DATA LISTING section start
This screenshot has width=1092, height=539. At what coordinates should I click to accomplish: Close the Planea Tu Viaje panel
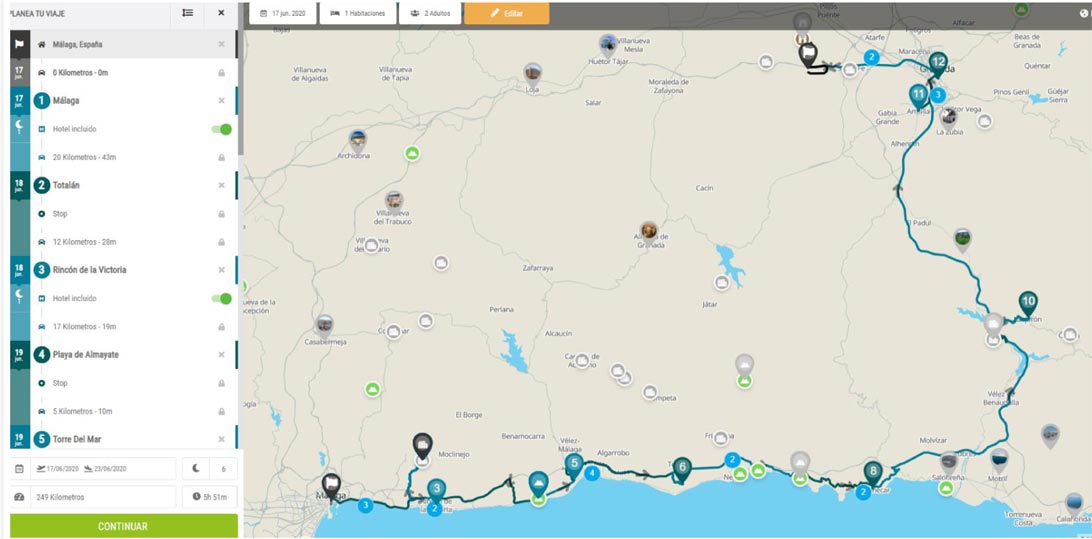point(221,13)
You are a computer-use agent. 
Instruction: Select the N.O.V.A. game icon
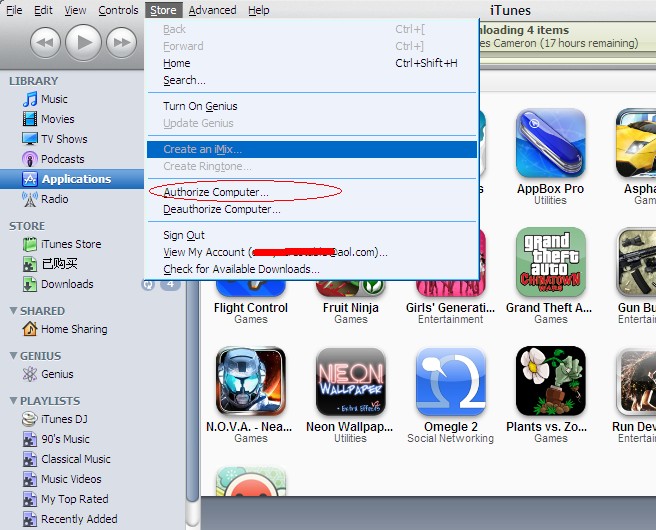tap(250, 382)
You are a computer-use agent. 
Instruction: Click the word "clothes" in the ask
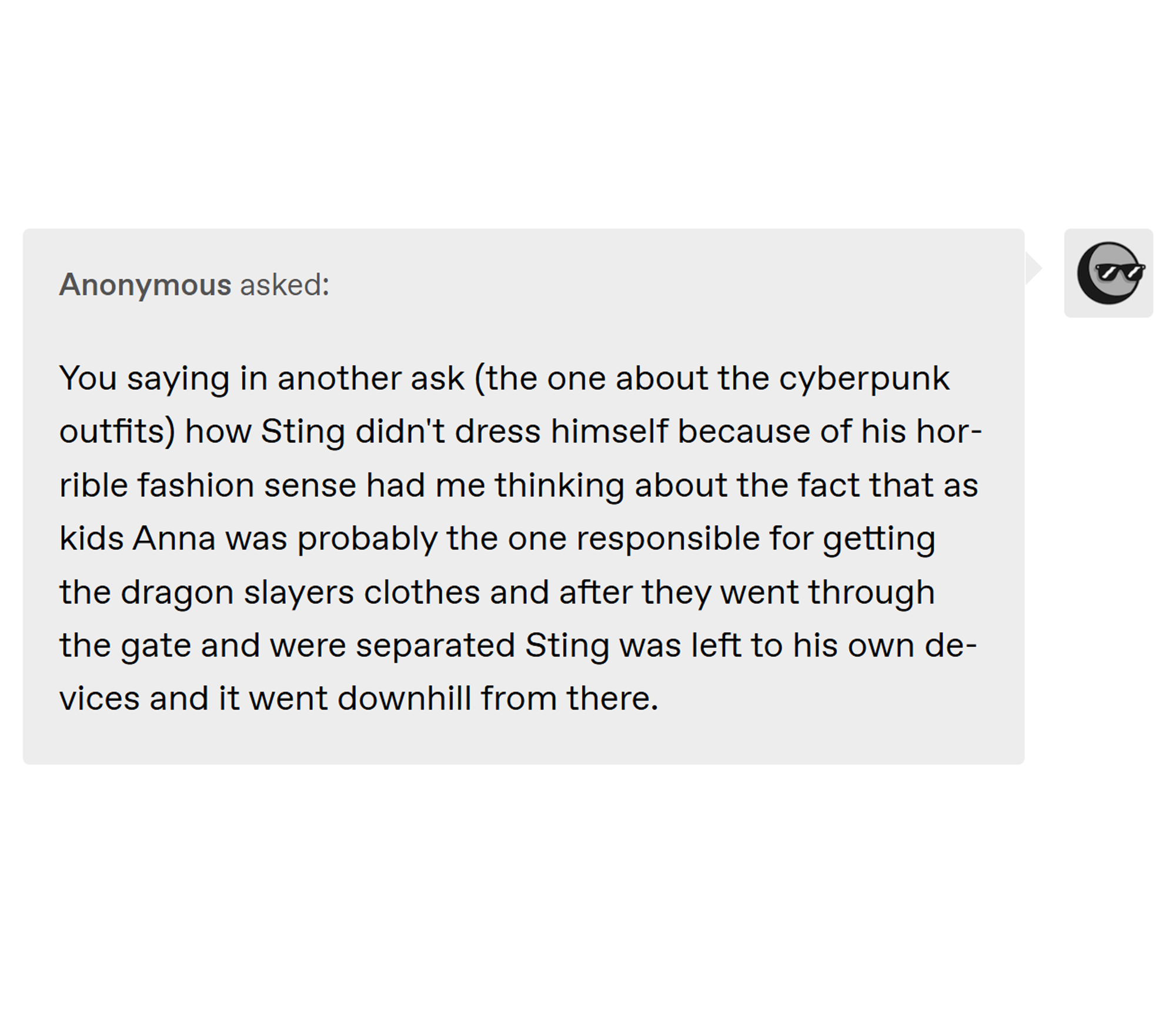(422, 592)
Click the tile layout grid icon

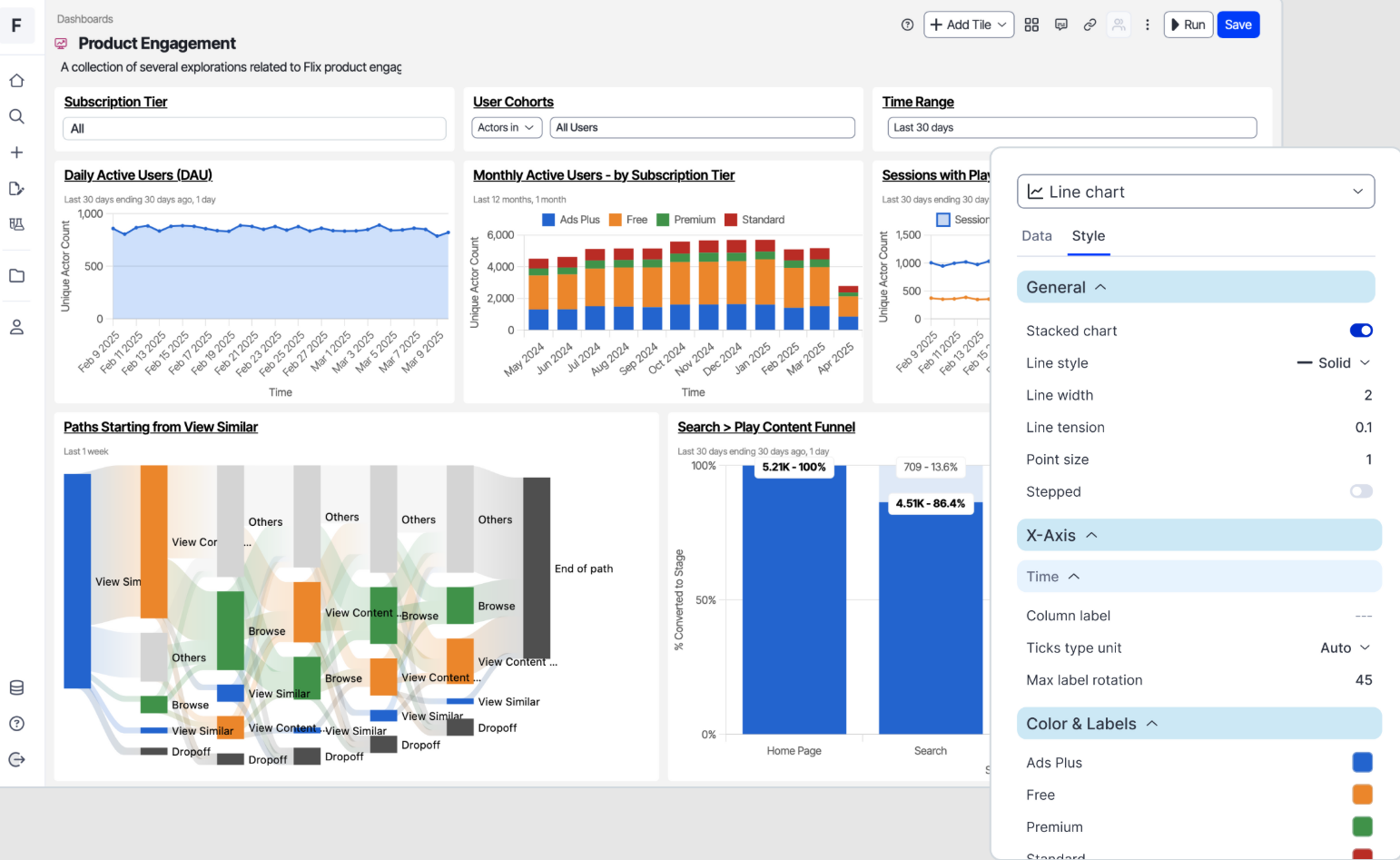coord(1031,25)
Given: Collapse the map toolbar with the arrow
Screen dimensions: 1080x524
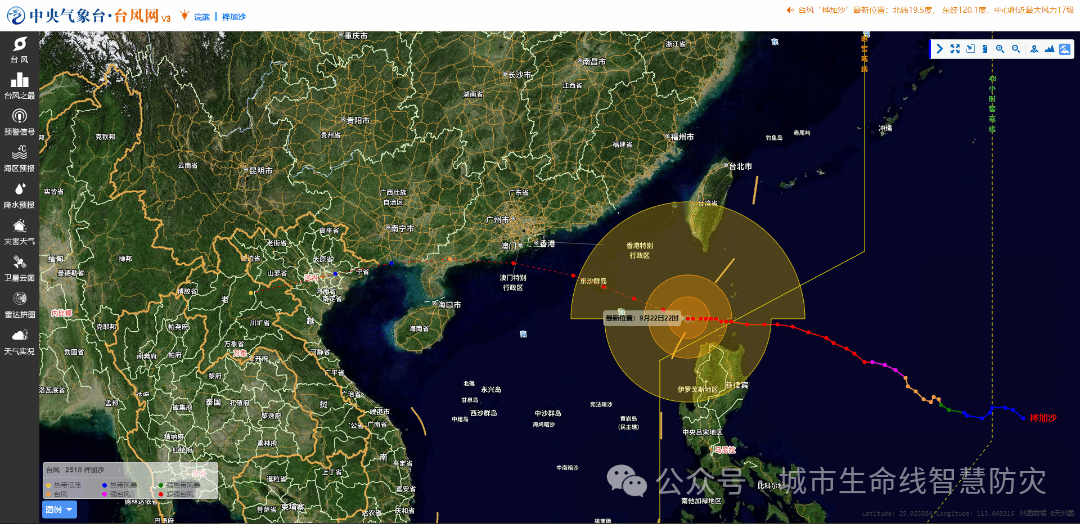Looking at the screenshot, I should [940, 49].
DATA LISTING section end
### WHAT TO DO
Omitting the images, output each record precisely as written.

### EXPECTED ANSWER
This screenshot has width=1092, height=539. At what coordinates should I click to accomplish: Close the Planea Tu Viaje panel
point(221,13)
You are a computer-use agent. 
Instruction: Select the N.O.V.A. game icon
tap(250, 382)
You are a computer-use agent. 
Instruction: Click the word "clothes" in the ask
(422, 592)
Click the tile layout grid icon

coord(1031,25)
Given: Collapse the map toolbar with the arrow
Screen dimensions: 1080x524
Looking at the screenshot, I should [940, 49].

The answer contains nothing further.